|Adaptation strategies in montane regions are key to water security|
The important role played by mountains in freshwater supply and regulation justiﬁes their reputation as Water Towers of the world. They are home to the headwaters of the world’s major rivers, and about 40% of the population depends indirectly on mountain resources for water supply, agriculture, hydroelectricity and biodiversity. Mountains are among the most sensitive ecosystems to climate change and are being affected at a faster rate than other terrestrial habitat, putting their integrity and the services they provide at risk. In view of the urgent need for adaptation strategies and policies, an exhibition and High-level Panel Session was organized during UNESCO’s General Conference to share experiences, views and recommendations on coping with climate change impacts on water resources in mountainous areas.
Glaciers and snow resources act as critical buffers to the variability of water in time by providing water during the dry season, and by storing water in years of high snowfall and releasing it in hot and dry years.
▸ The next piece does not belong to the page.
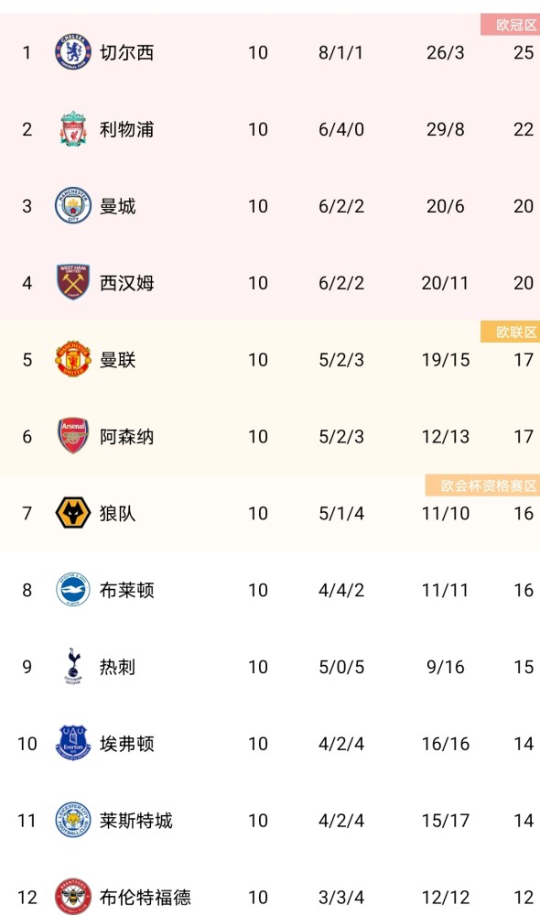
Task: Tap the 欧冠区 zone label
Action: (x=510, y=25)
In other words, they store water when it is less needed, and release it when it is most needed. But climate change translates into changing precipitation patterns and temperatures, and glaciated regions are more vulnerable as temperatures are rising faster at higher elevations.
The panel discussion highlighted that glacier retreat is one of the most significant environmental changes observed in mountainous regions all over the world –in the Andes, Pamir, Tian Shan, Hindu Kush-Himalayas and Europe, where glaciers have retreated dramatically in a few short decades. Rising temperatures, changing precipitation patterns and black carbon depositions are currently under discussion by scientists as major causes of the strong glacier melt.
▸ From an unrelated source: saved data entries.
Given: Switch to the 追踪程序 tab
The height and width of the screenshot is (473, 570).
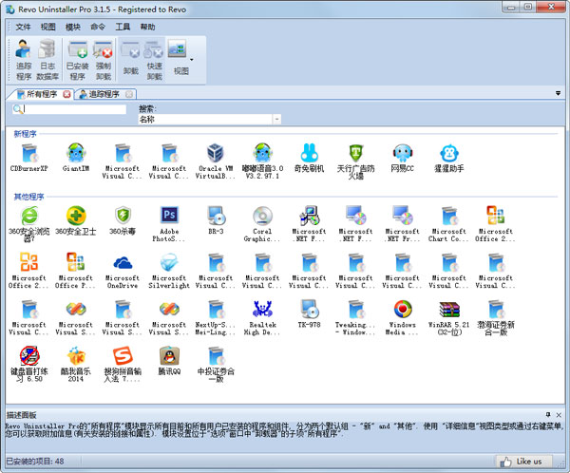Looking at the screenshot, I should [103, 94].
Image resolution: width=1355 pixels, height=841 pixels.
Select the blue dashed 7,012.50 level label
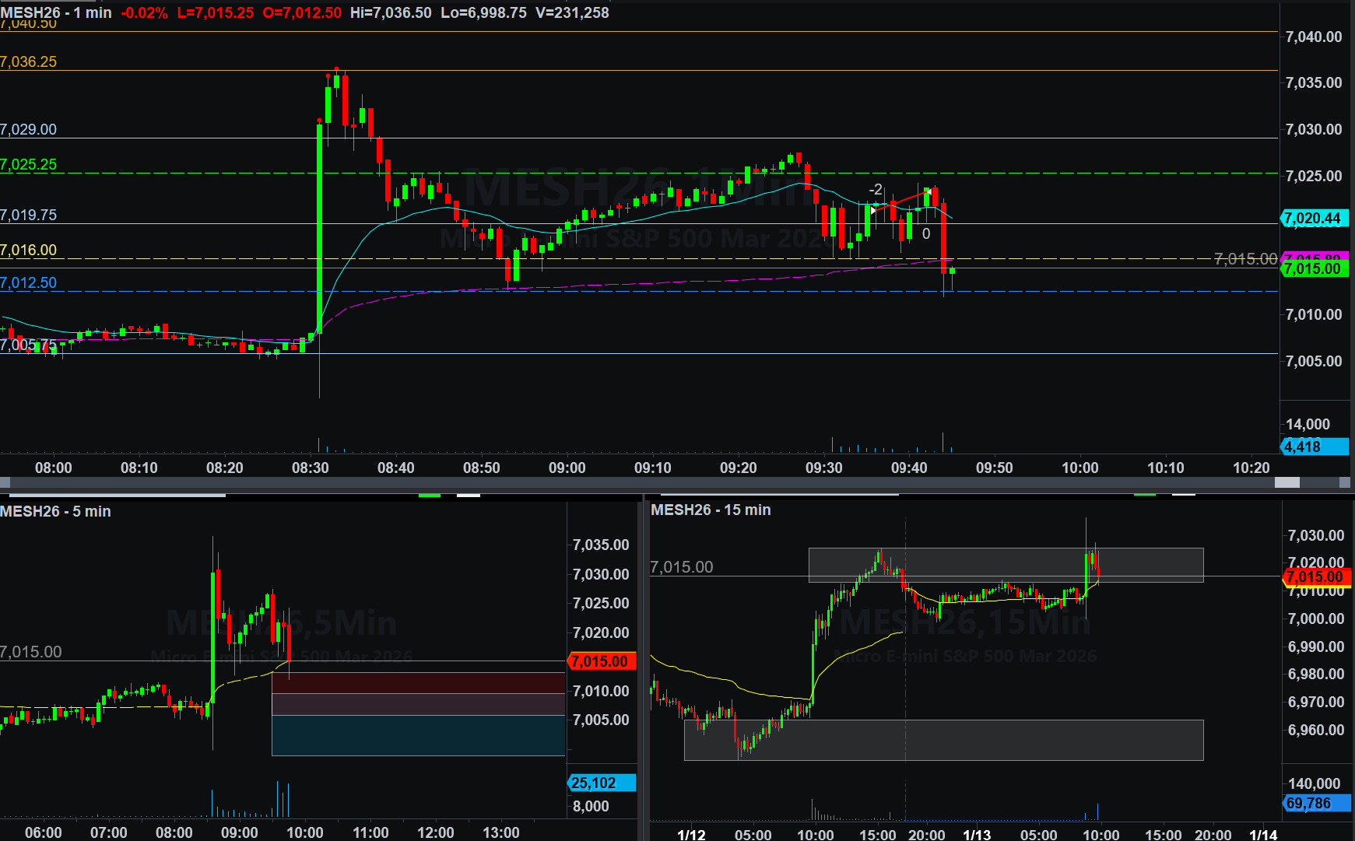click(x=29, y=283)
This is the most visible indicator of climate change, as shown in an exhibition organized jointly by the International Hydrological Programme and the Man and Biosphere Programme. Glacier melt leads to higher risks of natural hazards, especially floods and landslides that pose a threat to the often vulnerable populations in those regions.
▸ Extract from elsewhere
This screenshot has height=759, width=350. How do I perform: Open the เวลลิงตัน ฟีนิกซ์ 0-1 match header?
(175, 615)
There is a clear impact on river flows and their variability, affecting the water supply downstream. Biodiversity is also impacted, affecting mountain ecosystems such as montane forests, cloud forests, wetlands and grasslands that play vital roles in water storage and supply, erosion prevention, reduction of peak ﬂows, reduction of ﬂood risks, water ﬁltering and improvement of water quality. In other words, we know that water availability and quality is changing in these regions, and fast. »But we need to know more, much more about these impacts«, said Ms Irina Bokova, Director General of UNESCO, in her opening remarks. »This is why monitoring glacier mass balance and snow cover is so important.«
The panel made a case for increased collaboration between the scientific community and policy makers to develop science-based adaptation options and strategies. The panel deemed essential that the International Hydrology Programme (UNESCO-IHP), together with UNESCO’s Category 2 centres and in close cooperation with scientists worldwide, should continue to play a vital role to establish a scientific and technological base for the sustainable management of water resources threatened by global climate change.
Several experts called for cooperation at the regional level, to develop shared monitoring systems that would provide information on glacier mass dynamics and early warning systems to forecast floods or droughts. Inter-regional cooperation would also be helpful to share experiences and good practices between mountain regions.
In the coming years, UNESCO-IHP will focus on »Water Security: Responses to Local, Regional and Global Challenges« (Phase VIII, 2014–2020). Together with relevant specialized Category 2 Centres, the Programme will work to create a momentum for regional scientific collaboration particularly in monitoring glaciers, snow and permafrost conditions and evaluating the implications of climate change on water resources and will provide feedback to develop appropriate adaptive strategies that countries need.